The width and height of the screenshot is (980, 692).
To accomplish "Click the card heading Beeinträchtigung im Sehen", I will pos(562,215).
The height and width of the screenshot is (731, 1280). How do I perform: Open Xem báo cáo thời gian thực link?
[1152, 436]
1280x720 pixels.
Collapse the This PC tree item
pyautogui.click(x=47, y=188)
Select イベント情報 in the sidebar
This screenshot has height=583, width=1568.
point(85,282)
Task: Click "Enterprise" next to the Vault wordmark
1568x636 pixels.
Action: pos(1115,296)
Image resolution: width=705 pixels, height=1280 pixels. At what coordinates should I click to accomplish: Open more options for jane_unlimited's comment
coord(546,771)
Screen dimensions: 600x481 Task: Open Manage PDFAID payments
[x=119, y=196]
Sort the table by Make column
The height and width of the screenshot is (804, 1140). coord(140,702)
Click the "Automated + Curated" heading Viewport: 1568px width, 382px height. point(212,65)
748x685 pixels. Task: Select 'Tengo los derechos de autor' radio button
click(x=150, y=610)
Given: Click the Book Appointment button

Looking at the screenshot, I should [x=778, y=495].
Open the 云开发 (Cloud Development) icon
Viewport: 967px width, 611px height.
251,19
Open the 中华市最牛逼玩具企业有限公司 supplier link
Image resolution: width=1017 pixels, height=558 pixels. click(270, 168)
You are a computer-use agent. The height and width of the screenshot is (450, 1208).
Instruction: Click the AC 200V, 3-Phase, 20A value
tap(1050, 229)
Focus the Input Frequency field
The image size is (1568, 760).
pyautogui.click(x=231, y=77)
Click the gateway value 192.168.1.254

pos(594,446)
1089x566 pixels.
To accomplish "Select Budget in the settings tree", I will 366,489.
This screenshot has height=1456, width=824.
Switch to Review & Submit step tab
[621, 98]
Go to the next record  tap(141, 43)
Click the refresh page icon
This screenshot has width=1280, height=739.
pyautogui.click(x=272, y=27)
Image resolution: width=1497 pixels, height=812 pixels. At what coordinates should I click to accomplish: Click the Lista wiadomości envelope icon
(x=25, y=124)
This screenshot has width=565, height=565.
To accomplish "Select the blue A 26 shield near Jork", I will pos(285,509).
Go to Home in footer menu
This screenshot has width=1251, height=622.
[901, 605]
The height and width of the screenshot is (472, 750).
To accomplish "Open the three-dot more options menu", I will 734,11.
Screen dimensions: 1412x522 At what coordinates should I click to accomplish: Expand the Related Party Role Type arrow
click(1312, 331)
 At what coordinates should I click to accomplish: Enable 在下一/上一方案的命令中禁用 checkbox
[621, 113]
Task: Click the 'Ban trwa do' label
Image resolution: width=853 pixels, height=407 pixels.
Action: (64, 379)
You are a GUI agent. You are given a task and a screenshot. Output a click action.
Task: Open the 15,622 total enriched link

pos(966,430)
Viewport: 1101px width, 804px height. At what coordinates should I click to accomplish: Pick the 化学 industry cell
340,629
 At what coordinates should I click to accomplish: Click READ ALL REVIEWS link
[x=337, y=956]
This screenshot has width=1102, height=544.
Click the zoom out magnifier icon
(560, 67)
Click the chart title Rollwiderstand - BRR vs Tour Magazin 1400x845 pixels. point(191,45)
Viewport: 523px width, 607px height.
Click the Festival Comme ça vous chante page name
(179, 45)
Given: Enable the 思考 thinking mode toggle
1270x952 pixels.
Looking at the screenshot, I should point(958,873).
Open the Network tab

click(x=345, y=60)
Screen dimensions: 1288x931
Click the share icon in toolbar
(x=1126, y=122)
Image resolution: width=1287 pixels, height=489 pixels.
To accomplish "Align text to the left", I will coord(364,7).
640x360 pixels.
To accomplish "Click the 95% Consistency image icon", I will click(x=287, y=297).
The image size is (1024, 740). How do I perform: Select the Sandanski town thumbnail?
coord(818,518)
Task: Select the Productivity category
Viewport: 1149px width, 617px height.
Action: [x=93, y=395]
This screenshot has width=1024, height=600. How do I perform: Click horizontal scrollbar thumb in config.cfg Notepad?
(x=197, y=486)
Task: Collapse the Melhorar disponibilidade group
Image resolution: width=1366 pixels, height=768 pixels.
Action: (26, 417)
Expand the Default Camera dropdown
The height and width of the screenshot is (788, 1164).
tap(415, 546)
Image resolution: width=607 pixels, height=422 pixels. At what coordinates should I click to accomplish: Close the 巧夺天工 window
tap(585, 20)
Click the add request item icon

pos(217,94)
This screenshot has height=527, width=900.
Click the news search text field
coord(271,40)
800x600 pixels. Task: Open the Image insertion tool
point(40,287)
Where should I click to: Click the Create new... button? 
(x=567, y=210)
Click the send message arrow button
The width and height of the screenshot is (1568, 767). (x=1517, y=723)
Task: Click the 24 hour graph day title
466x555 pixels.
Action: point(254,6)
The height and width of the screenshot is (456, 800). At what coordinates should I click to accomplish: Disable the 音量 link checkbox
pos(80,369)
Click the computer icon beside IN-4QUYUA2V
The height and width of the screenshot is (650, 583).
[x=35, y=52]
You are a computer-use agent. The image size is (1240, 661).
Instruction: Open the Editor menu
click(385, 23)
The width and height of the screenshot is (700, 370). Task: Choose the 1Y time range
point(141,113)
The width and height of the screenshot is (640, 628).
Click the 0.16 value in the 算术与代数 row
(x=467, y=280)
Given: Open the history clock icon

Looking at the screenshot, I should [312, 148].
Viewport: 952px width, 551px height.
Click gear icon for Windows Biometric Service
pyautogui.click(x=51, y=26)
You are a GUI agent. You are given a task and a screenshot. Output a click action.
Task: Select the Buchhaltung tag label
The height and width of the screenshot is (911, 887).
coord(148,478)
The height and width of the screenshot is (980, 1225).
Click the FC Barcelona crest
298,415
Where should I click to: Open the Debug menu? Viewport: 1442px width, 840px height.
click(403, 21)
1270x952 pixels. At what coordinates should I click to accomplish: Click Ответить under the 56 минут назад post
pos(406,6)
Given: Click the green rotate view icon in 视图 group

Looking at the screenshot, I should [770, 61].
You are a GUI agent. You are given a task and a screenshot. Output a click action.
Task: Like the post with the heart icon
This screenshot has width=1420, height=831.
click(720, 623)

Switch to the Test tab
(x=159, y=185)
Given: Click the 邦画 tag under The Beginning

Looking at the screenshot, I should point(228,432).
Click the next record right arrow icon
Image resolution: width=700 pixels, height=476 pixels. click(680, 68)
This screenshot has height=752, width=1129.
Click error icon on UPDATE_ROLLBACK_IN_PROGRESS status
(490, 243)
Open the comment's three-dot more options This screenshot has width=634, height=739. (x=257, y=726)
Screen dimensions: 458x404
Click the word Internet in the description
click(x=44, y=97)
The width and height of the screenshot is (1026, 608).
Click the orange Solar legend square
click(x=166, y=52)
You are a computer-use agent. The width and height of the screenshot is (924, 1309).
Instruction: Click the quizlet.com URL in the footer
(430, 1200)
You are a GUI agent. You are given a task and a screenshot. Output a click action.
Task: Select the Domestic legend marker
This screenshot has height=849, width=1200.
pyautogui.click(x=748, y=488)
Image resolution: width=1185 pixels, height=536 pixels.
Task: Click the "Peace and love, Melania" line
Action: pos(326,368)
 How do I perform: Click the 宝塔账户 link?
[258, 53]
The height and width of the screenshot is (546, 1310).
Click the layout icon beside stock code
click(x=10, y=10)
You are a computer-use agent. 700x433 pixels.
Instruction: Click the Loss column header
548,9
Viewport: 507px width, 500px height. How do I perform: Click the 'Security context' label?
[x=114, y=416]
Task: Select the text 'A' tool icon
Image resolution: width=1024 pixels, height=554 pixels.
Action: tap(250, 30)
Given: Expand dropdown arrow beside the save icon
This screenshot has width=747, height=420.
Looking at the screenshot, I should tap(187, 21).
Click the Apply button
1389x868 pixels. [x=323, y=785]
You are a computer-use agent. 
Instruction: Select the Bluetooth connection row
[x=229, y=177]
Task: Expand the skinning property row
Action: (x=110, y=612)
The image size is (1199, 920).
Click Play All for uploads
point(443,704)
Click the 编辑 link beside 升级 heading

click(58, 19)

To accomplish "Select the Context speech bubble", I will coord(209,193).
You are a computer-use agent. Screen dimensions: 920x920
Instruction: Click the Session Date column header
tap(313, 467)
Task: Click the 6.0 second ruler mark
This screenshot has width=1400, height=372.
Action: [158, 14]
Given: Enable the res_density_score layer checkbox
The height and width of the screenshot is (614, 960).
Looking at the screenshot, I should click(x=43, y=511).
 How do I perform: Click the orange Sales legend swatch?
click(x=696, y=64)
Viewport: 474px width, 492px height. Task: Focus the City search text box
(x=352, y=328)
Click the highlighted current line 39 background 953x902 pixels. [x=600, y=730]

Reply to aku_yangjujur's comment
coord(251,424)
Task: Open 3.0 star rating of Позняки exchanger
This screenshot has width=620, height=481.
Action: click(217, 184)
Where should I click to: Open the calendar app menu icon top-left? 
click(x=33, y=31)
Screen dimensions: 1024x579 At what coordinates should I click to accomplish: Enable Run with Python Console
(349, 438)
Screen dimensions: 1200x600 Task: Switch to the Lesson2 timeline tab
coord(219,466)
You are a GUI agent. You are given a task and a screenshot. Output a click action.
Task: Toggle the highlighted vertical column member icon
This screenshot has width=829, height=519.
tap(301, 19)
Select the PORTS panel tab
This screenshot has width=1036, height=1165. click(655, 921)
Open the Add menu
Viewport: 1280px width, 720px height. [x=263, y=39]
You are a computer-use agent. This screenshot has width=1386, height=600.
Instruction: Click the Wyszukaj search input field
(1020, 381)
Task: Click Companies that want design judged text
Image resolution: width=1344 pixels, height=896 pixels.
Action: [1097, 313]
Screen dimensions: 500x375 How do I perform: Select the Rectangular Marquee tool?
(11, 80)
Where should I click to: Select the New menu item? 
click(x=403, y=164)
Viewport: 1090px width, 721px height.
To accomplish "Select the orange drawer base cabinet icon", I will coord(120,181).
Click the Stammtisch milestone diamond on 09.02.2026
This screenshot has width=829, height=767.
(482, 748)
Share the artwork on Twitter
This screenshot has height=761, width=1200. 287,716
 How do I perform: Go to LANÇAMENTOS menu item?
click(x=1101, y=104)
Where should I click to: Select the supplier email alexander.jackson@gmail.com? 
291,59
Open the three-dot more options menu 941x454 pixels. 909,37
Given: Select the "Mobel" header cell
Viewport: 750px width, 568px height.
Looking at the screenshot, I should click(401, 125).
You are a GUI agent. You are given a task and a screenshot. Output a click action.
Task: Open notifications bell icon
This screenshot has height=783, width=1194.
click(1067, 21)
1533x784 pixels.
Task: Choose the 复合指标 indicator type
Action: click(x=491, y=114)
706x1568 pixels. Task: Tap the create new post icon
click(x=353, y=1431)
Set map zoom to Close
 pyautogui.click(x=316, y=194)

□ □ □ □ □ □ □

▶ [TO DO]: What is needed is each line of the entries that contains the word "highlighted".

▶ [WRITTEN ANSWER]:
Click the highlighted current line 39 background 953x902 pixels. [x=600, y=730]
Task: Toggle the highlighted vertical column member icon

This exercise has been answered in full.